Short exercise:
Copy the material word for word, from its first line through the line containing "tap(364, 497)", both included. Leave out the pictures.

Input for this task:
** Begin **
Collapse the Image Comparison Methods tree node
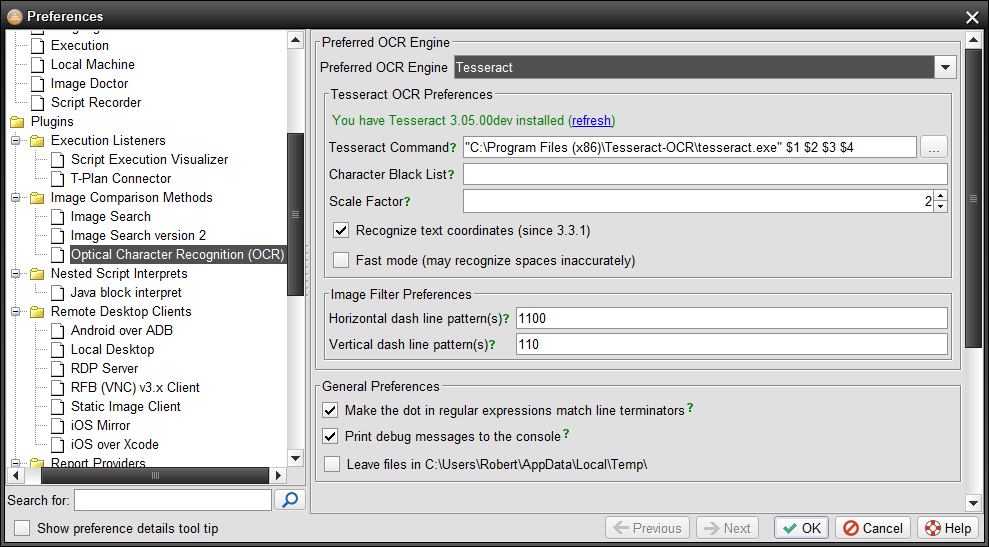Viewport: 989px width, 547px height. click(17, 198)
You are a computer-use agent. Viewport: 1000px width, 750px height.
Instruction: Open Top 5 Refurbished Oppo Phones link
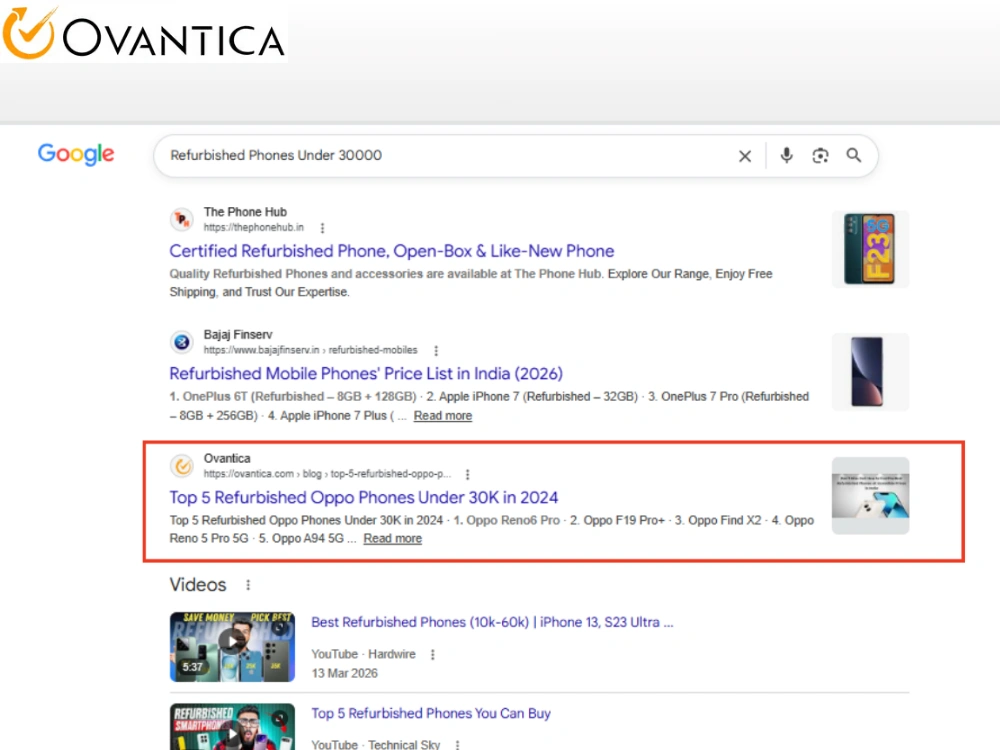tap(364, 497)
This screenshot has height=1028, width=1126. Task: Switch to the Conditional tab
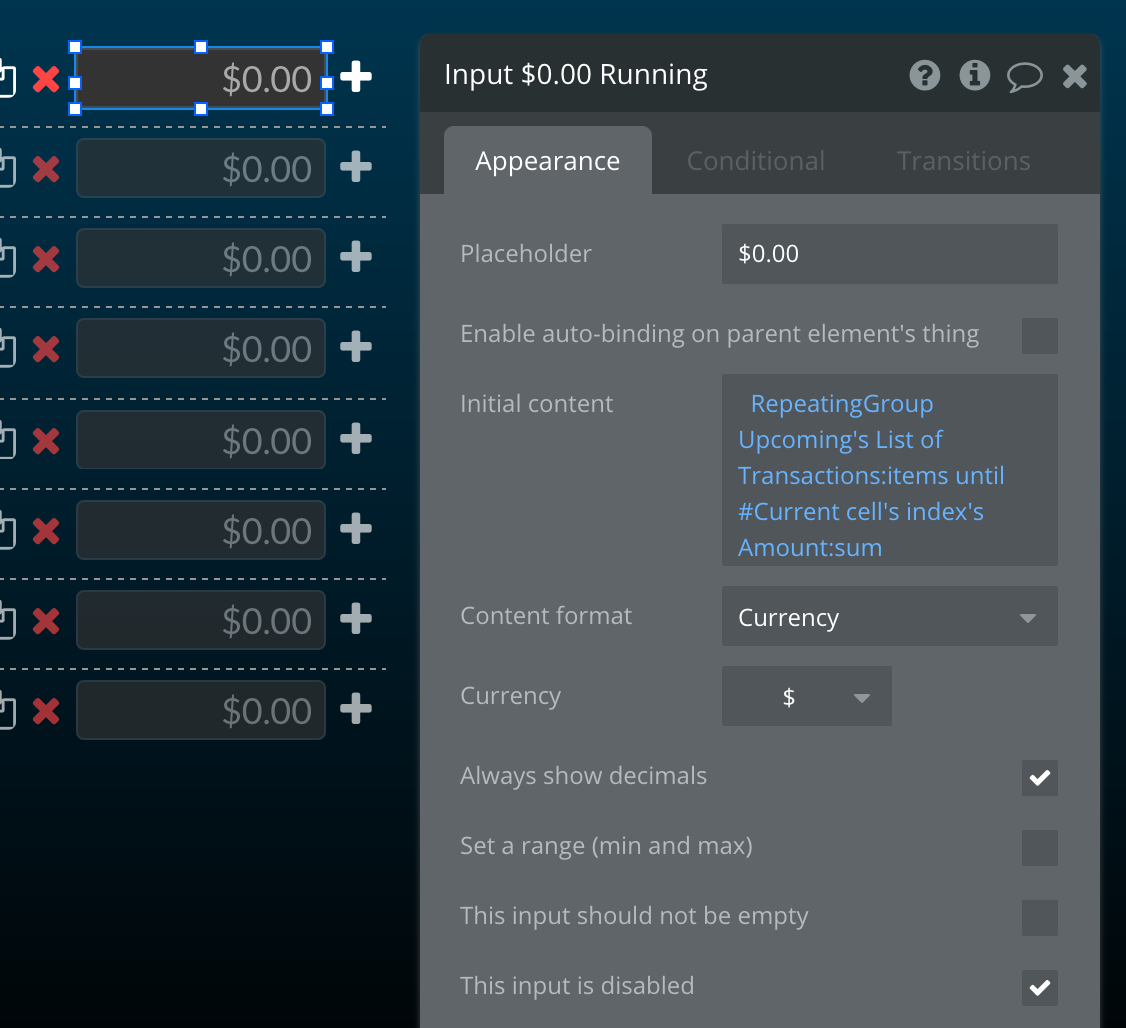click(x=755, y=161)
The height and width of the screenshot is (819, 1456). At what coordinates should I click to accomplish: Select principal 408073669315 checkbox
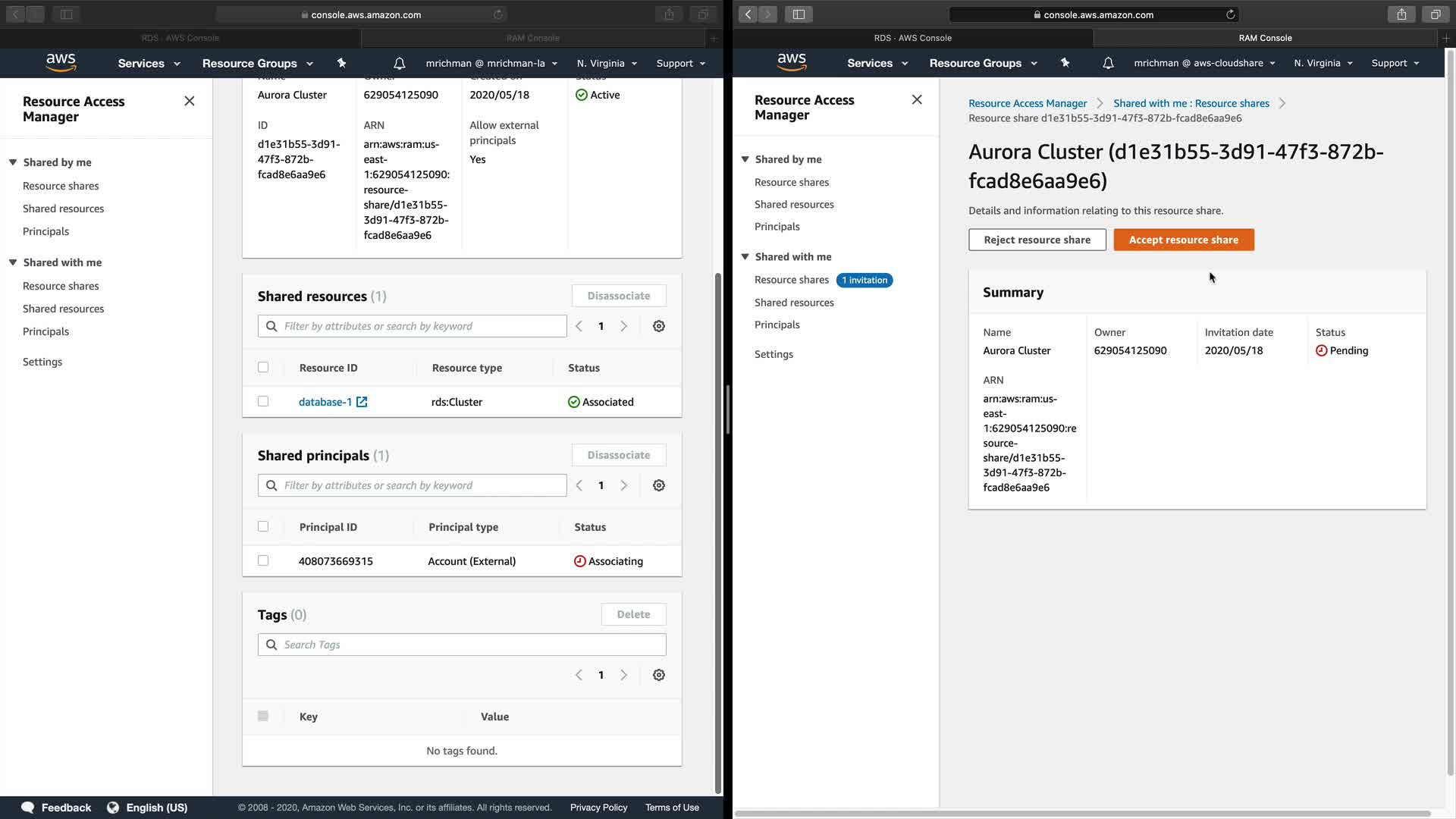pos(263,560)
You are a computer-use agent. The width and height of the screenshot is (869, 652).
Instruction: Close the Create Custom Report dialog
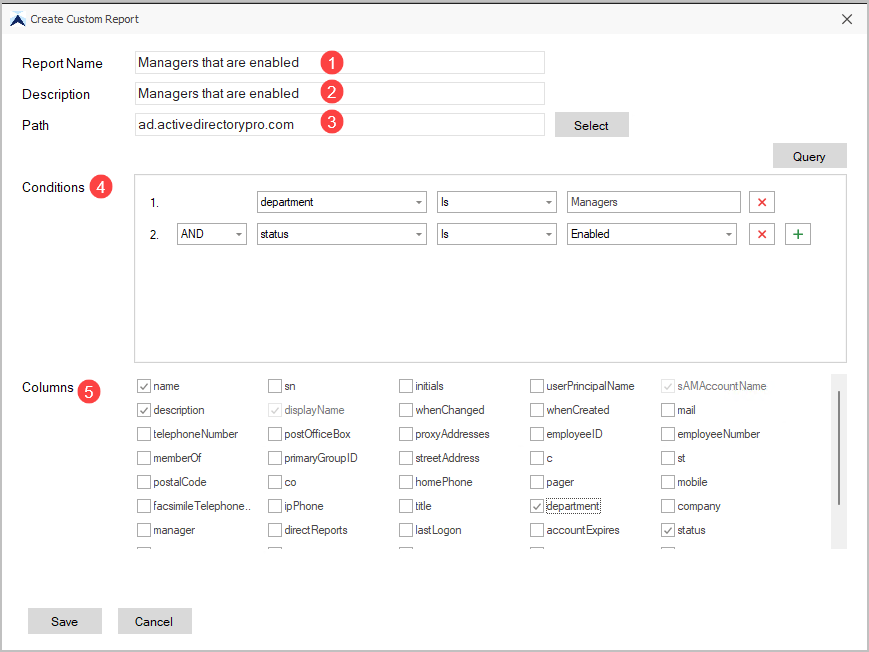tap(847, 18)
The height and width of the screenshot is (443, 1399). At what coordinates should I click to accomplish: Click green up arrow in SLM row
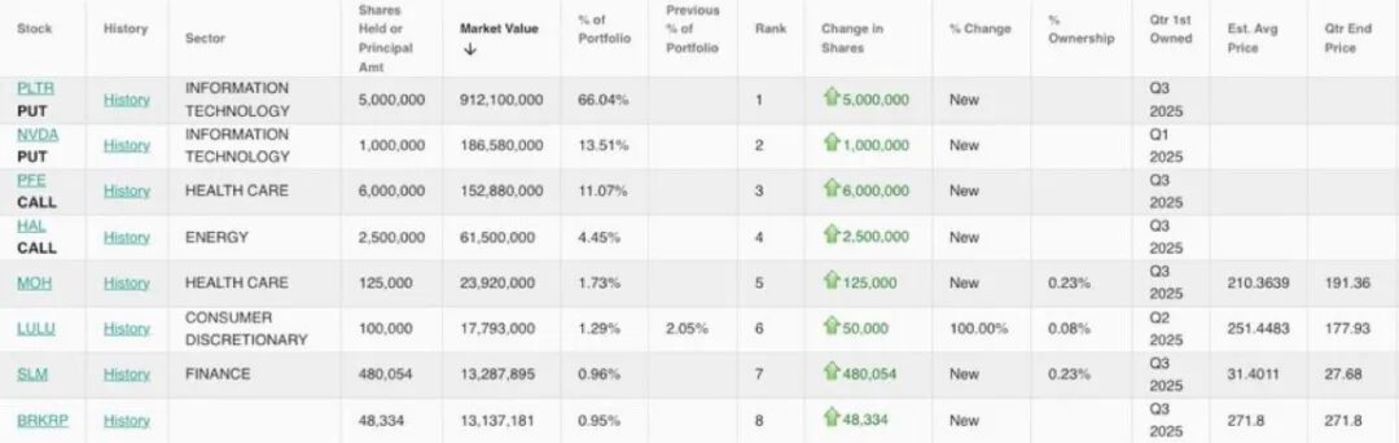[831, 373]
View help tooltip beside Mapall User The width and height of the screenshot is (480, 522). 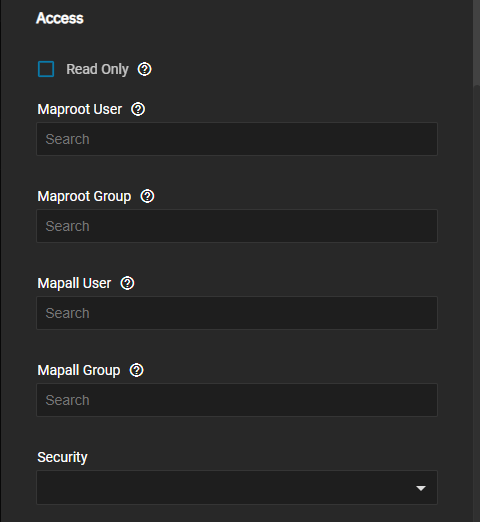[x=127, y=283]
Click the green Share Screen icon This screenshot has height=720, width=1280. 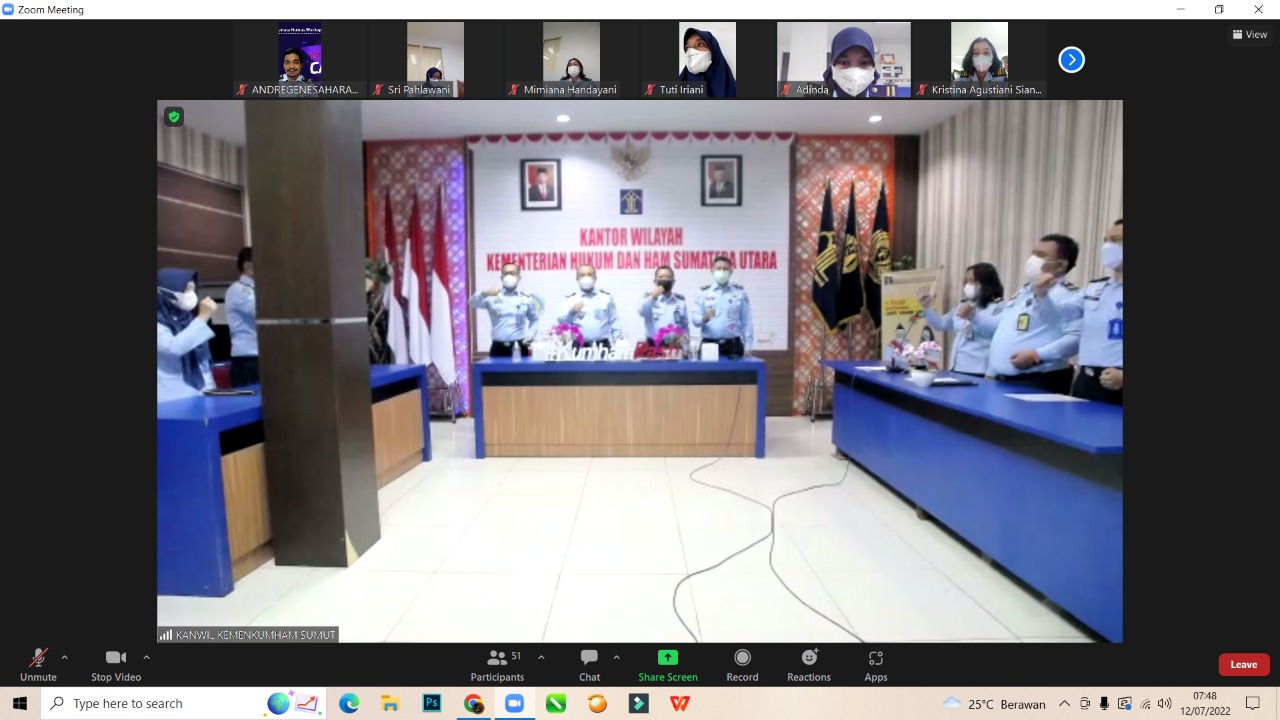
** End **
Answer in full:
Collapse the Image Comparison Methods tree node
Viewport: 989px width, 547px height. click(17, 198)
You are a computer-use agent. Viewport: 1000px width, 750px height.
Instruction: Open Top 5 Refurbished Oppo Phones link
tap(364, 497)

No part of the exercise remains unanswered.